**TASK**
Repeat only the lines below from the one that contains "Task: Click the back" through the final line, exactly. Omit pictures.

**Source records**
++++++++++
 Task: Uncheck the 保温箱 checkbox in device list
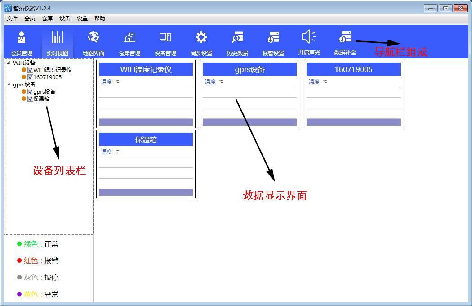click(x=30, y=99)
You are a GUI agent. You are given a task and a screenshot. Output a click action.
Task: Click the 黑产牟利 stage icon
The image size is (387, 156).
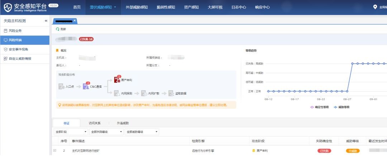[117, 79]
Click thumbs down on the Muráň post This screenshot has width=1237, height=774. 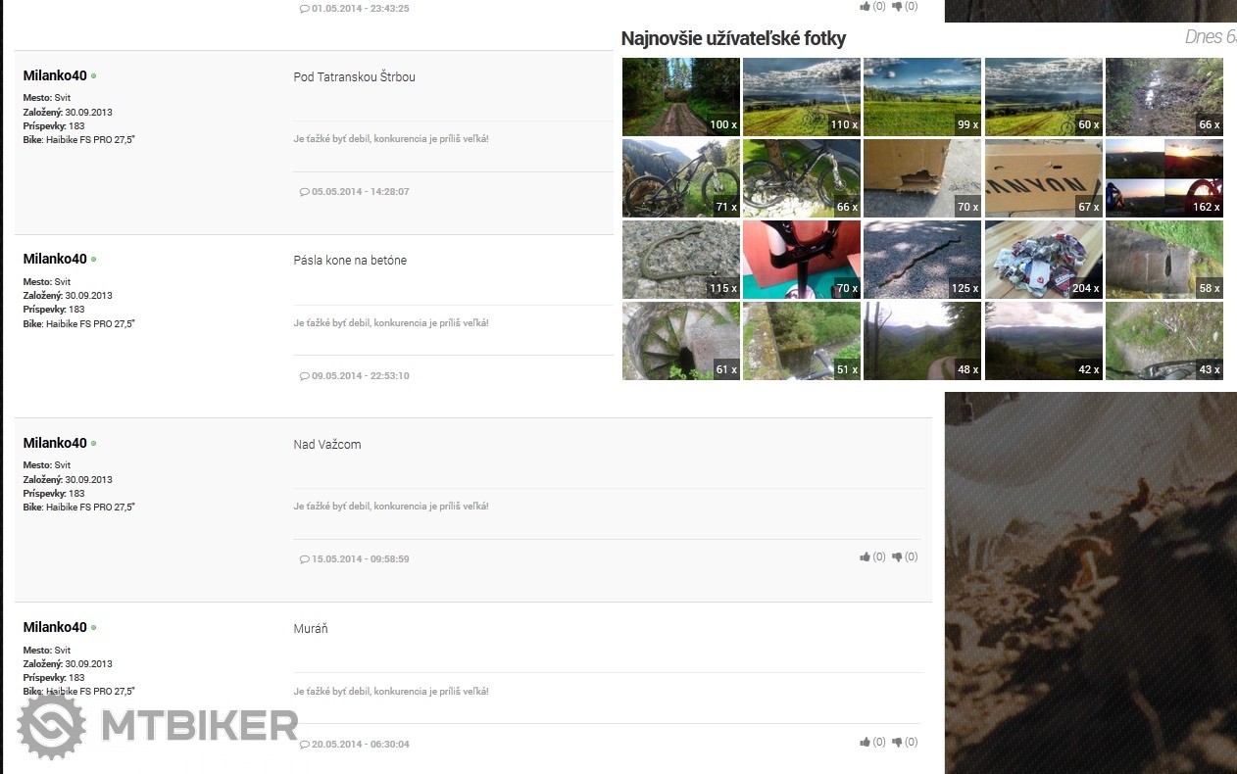click(897, 743)
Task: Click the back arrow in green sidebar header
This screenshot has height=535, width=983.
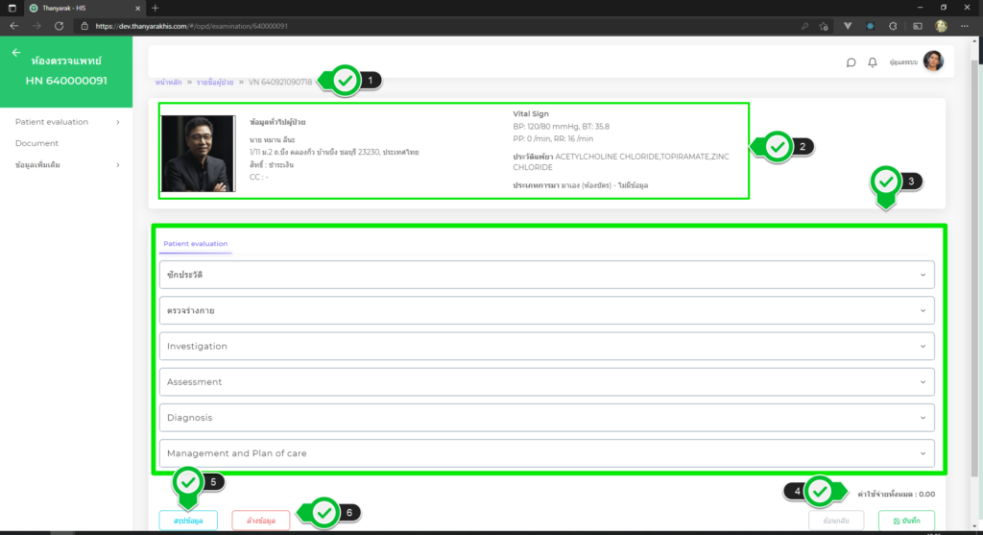Action: 16,53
++++++++++
**FINISHED TASK**
Task: Click the back arrow in green sidebar header
This screenshot has height=535, width=983.
Action: 16,53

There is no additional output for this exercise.